Architettura adattiva: la risposta a un mondo instabile
Per anni, la parola d’ordine dell’edilizia sostenibile è stata “mitigazione”. Significava progettare edifici a basso consumo, materiali a ridotto impatto, tecnologie per limitare le emissioni. Ma oggi, mentre il cambiamento climatico corre più veloce delle soluzioni, un’idea prende piede: non basta più ridurre i danni, dobbiamo imparare a convivere con essi. Inizia così l’era dell’adattamento e dell’architettura adattiva, come evoluzione della bioarchitettura.
A lanciare la provocazione è Carlo Ratti, architetto e docente al MIT di Boston, curatore della Biennale Architettura 2025. La sua visione è netta: entrare in quella che chiama “età dell’adattamento”. In pratica, accettare che certi scenari estremi sono ormai inevitabili – innalzamento dei mari, eventi climatici imprevedibili, scarsità idrica – e ripensare l’architettura come un organismo vivo e reattivo.
L’adattamento non è rassegnazione, ma evoluzione. Significa progettare edifici capaci di cambiare pelle, di reagire al caldo, di immagazzinare l’acqua, di interagire con il territorio. In questa visione, la casa del futuro non è un bunker ecologico, ma una cellula intelligente che coopera con l’ambiente.
Scopri l’era dell’adattamento: così cambia davvero l’edilizia
L’età dell’adattamento è un salto concettuale che va oltre la sostenibilità di facciata. Richiede un cambio di paradigma: non progettare più “contro” gli eventi estremi, ma “con” essi, sfruttando le potenzialità di ogni contesto.
Alla Biennale, questa idea prende forma attraverso materiali ibridi (come la terra cruda unita alla stampa 3D), soluzioni bioispirate e design collaborativi. Ma soprattutto, emerge un concetto: l’architettura deve attingere a ogni forma di intelligenza disponibile, sia essa naturale, artificiale o collettiva.
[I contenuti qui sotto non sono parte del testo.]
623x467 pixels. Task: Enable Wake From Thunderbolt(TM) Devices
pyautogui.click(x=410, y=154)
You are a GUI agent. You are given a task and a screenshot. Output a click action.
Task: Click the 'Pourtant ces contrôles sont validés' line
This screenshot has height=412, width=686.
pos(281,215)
Non è più solo questione di estetica o funzione: è questione di sopravvivenza.
Adattarsi significa coinvolgere anche scienze, arte, artigianato, filosofia, persino gastronomia. I progetti esposti vedono lavorare insieme architetti, biologi, climatologi, matematici, agricoltori e designer. È un’architettura multidisciplinare, che si nutre di conoscenza trasversale per affrontare un mondo complesso e instabile.
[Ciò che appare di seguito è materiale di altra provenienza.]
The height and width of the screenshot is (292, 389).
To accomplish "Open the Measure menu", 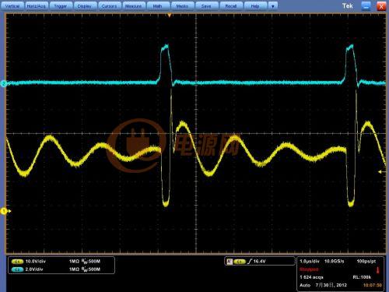I will click(133, 5).
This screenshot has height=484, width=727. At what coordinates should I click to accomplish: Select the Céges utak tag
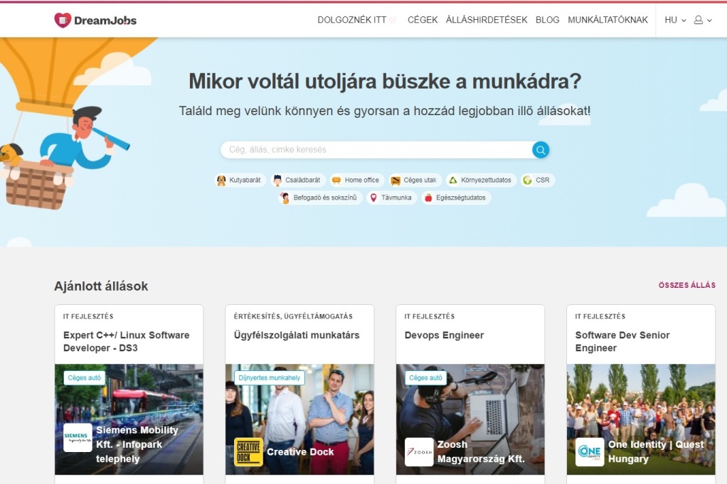415,181
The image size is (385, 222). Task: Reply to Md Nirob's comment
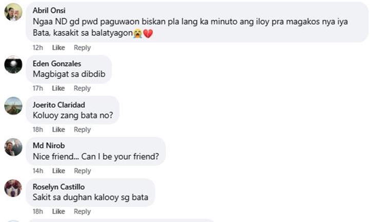(x=82, y=171)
Strategie e soluzioni per una nuova edilizia resiliente
Tradurre l’adattamento climatico in edilizia concreta non è solo questione di teoria. Significa cambiare priorità nei cantieri, nelle ristrutturazioni, nelle urbanizzazioni. Ecco alcuni esempi già emersi:
- Uso di materiali porosi e naturali, in grado di regolare l’umidità e abbattere l’effetto isola di calore (es. terra cruda, canapa, sughero).
- Strutture mobili o trasformabili, che si adattano a cicli stagionali estremi o a territori instabili.
- Sistemi passivi intelligenti, come tetti ventilati, pareti verdi e orientamento solare dinamico.
- Integrazione di sensori e AI per monitorare in tempo reale consumi, stress strutturali, microclima.
- Progettazione partecipata e collettiva, per edifici più adatti alla comunità e ai bisogni reali.
In questa visione, l’edilizia non è più solo costruzione, ma progettazione evolutiva di habitat complessi. Serve un pensiero nuovo, che consideri ogni intervento – dal piccolo restauro alla smart city – come un tassello di adattamento collettivo.
Il futuro è incerto, ma l’architettura può essere una risposta. Non più un baluardo statico, ma un alleato attivo nell’affrontare il cambiamento. Perché la vera sostenibilità oggi non è resistere, ma sapersi trasformare.